と、祖父の誠治が言うと、三人の前にあるスクリーンの場面がタチマチ変わった。


 洋子は、今度は10歳くらいで着物を着ていた。

 洋子が畳の部屋で座っているところに、襖が開いて、洋子より少し歳上の女性が、女中とともに入ってきた。


 洋子と裕子は、互いに驚いて顔を見合わせ、手を取り合った。

入ってきた女性は、まさしく裕子であった。

 洋子と裕子は、前世では姉妹であったのだ。

 二人は、言葉使いや着ている着物の様子から、どうやら江戸時代の武家の姫君の姉妹ようであった。

 この時も、洋子は裕子を慕い、裕子は洋子を可愛がっている様子が見てとれた。


 次に、スクリーンの映像が、瞬く間に変わった。

 今度は幼い洋子が毛鞠で遊んでいた。

 それを少し離れたところから、少し年配の女性が微笑みながら見ている。


 その女性は裕子であり、二人は親子のようであった。

 言葉使いは、その当時の話し方であるせいか、二人ともよく分からなかったが、それでも何を言っているか不思議に理解できた。

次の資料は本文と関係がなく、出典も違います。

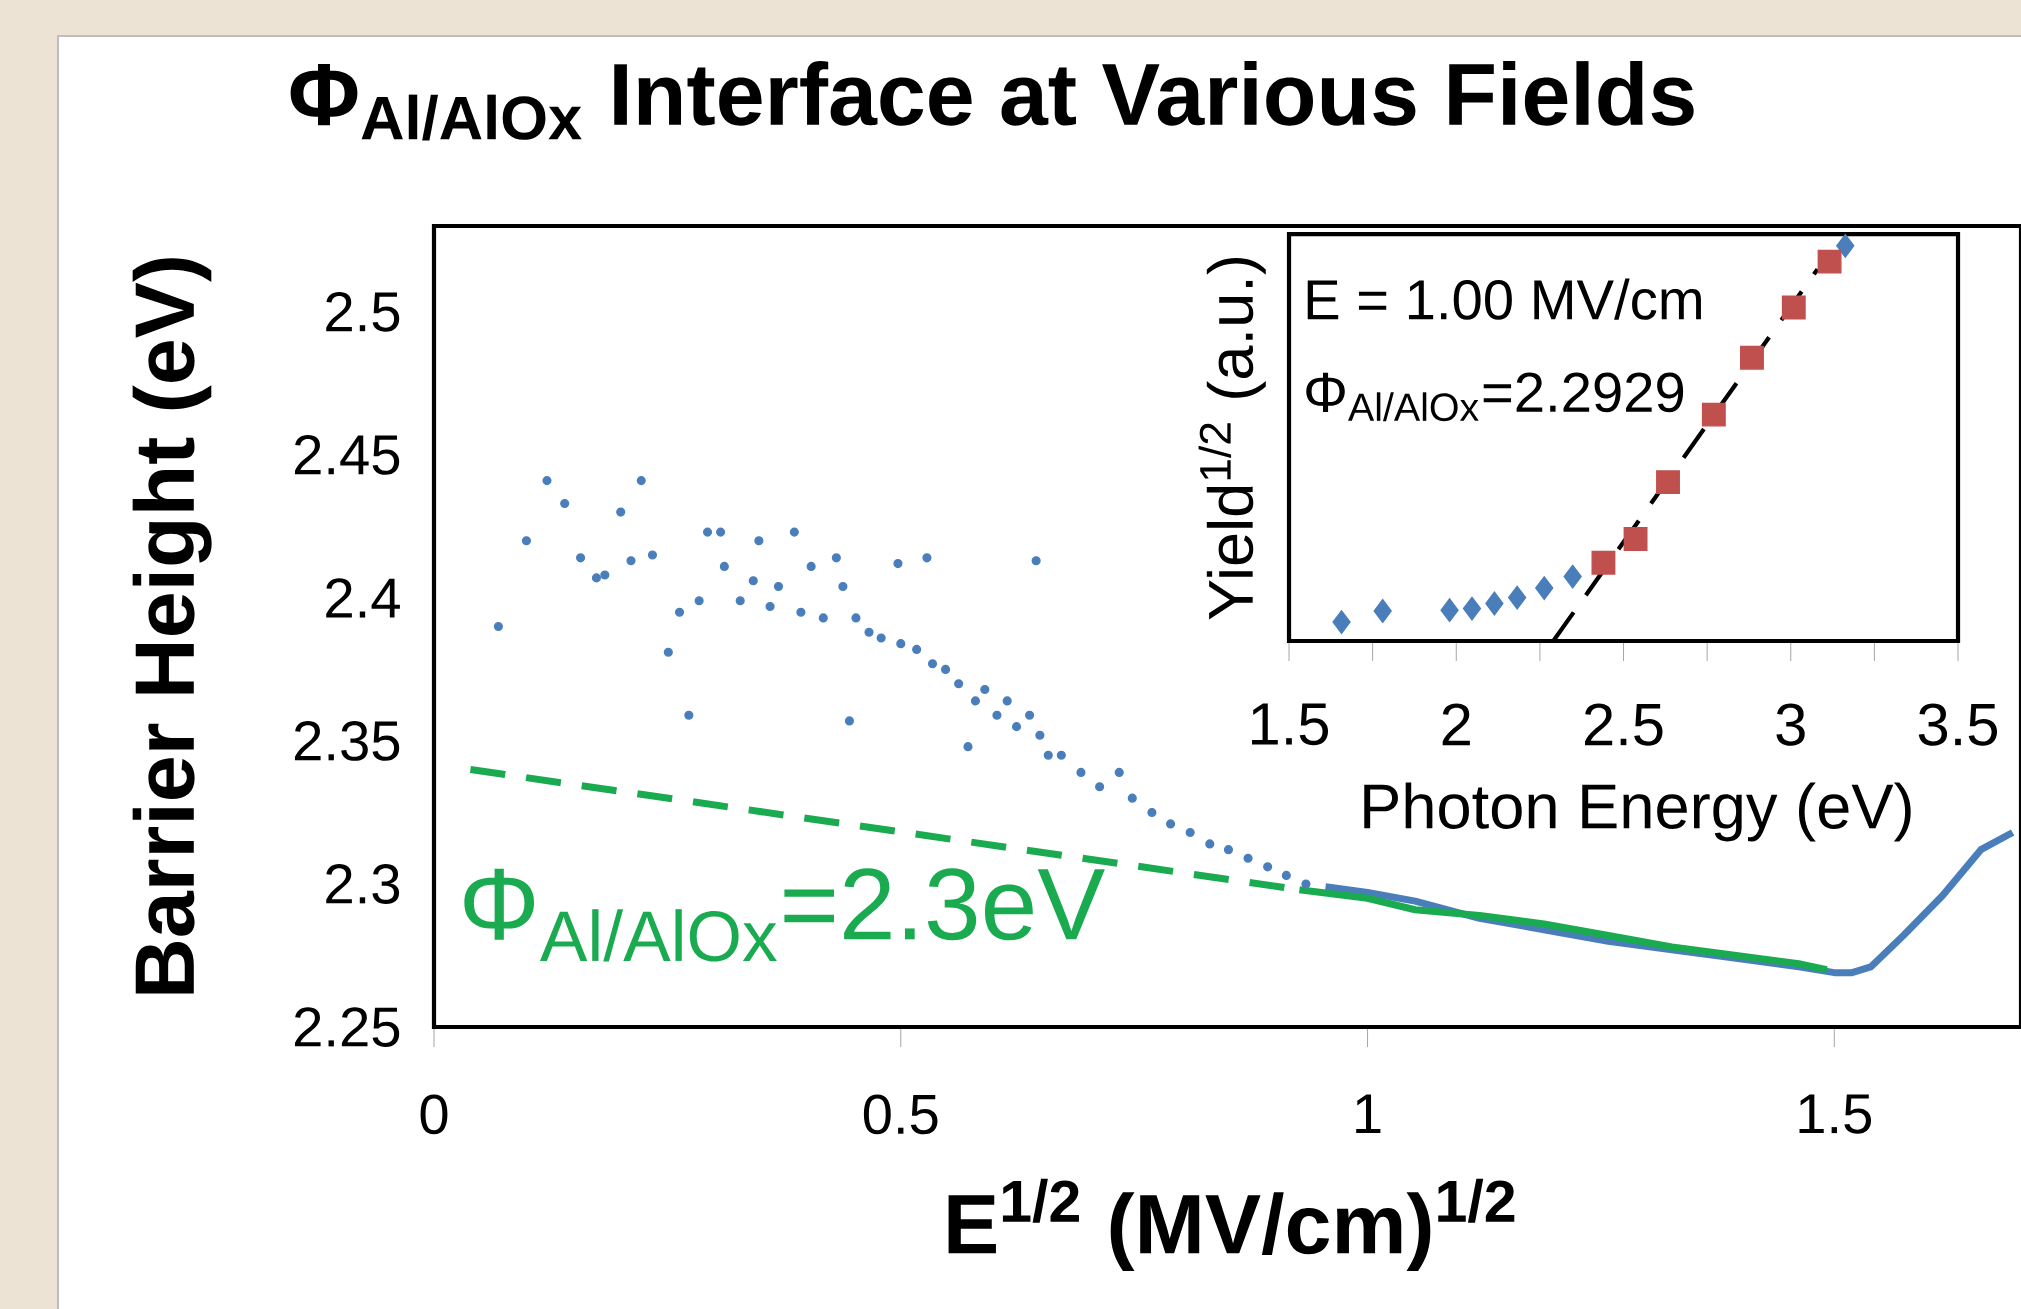 Image resolution: width=2021 pixels, height=1309 pixels. Describe the element at coordinates (1495, 397) in the screenshot. I see `annotation: Φ$_{Al/AlOx}$=2.2929` at that location.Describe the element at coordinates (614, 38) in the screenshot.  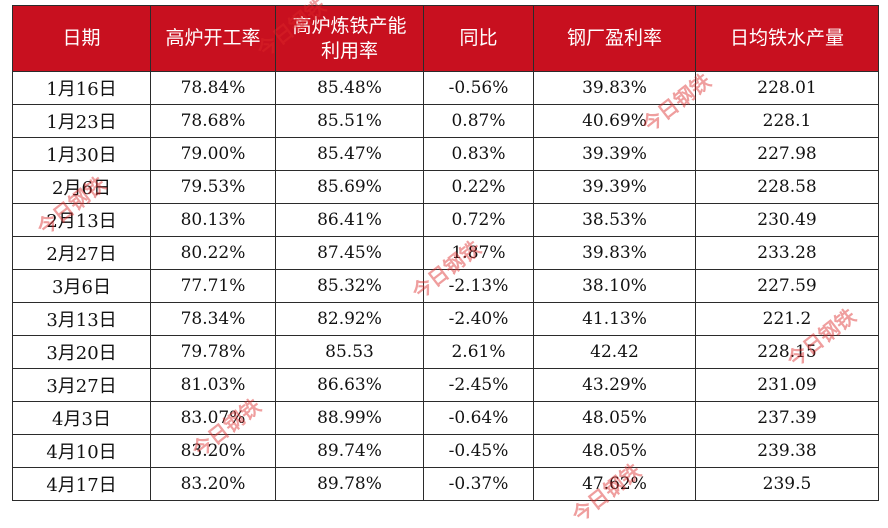
I see `header-steel-mill-profitability: 钢厂盈利率` at that location.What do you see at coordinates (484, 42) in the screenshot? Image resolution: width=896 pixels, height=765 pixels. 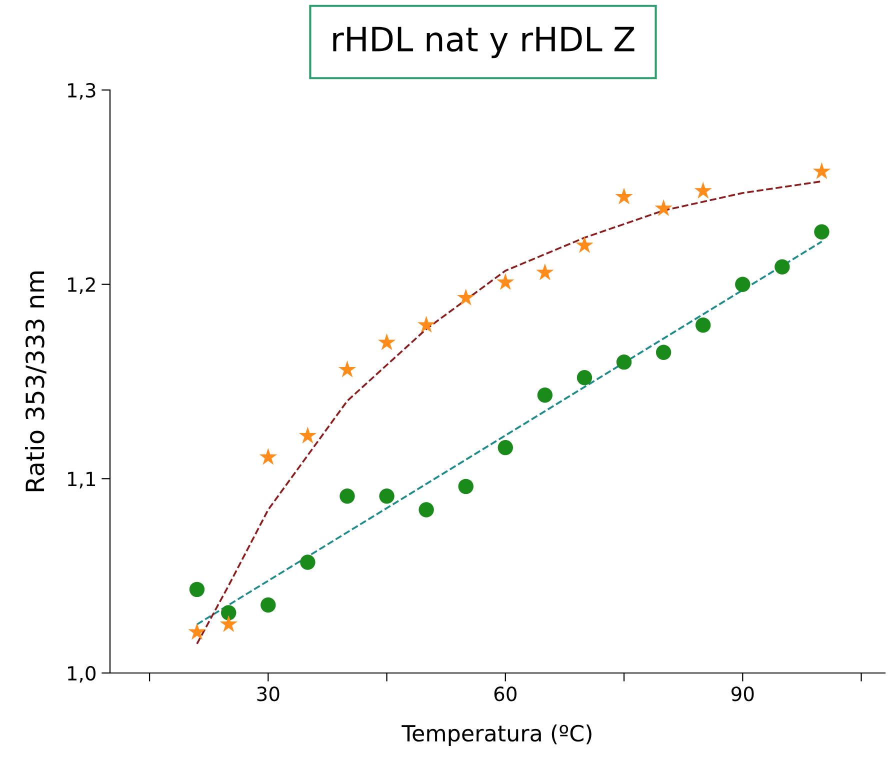 I see `chart-title: rHDL nat y rHDL Z` at bounding box center [484, 42].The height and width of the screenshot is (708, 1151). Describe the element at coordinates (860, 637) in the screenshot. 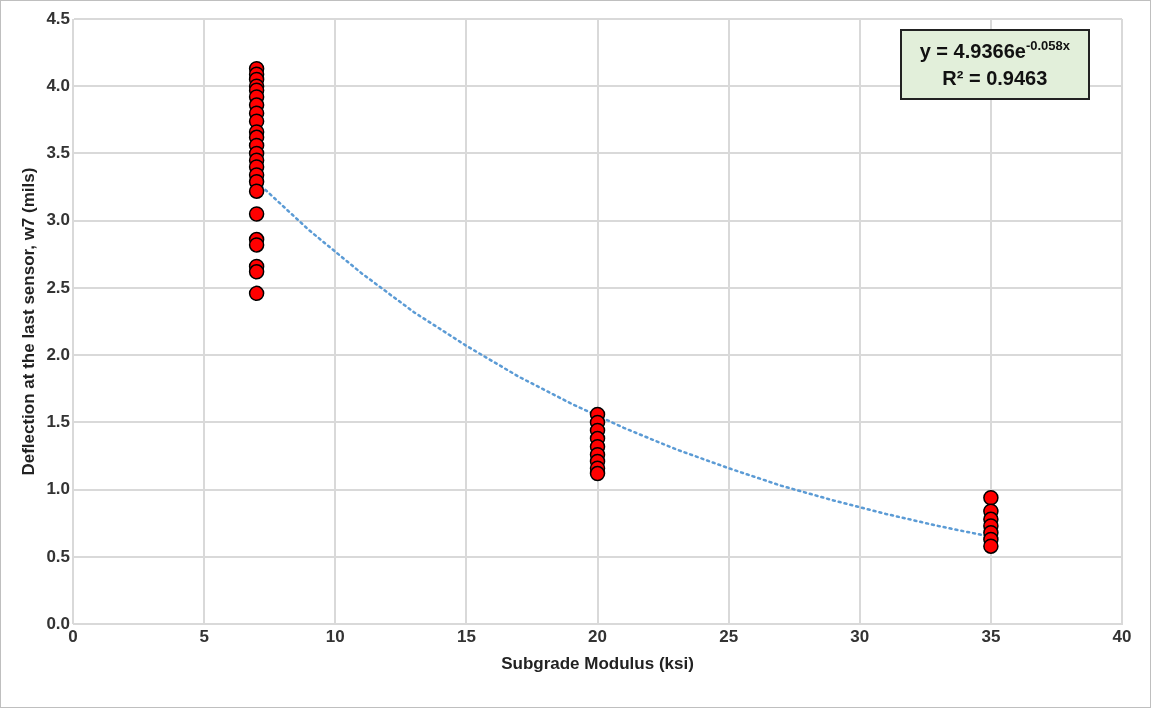

I see `x-tick-label: 30` at that location.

 年配の女性が、美しい十二ひとえを羽織っているところからすると、洋子は平安時代の貴族の娘のようであった。


 またまた、スクリーンが変わった。

 貫頭衣を着た女の子が二人、栗林を歩いている。

 二人は、洋子と裕子であった。

二人は、栗の実を拾いながら集めた実を、裕子の持っているツルで編んだカゴに入れていた。

 どうも、それは縄文時代のようであった。


 洋子はシッカリと立っている裕子にしがみ付きながら、スクリーンを見入っていた。

 二人は、前世では姉妹、その前は親子、またその前は姉妹であったことを悟った。


 誠治が、映像の感想を言った。

「どうじゃな、洋子さんや、それに裕子さんも。

 どうも、二人はとても固いキズナで結ばれておるようじゃのう」


 二人は、互いに懐かしい気持ちの理由を悟った。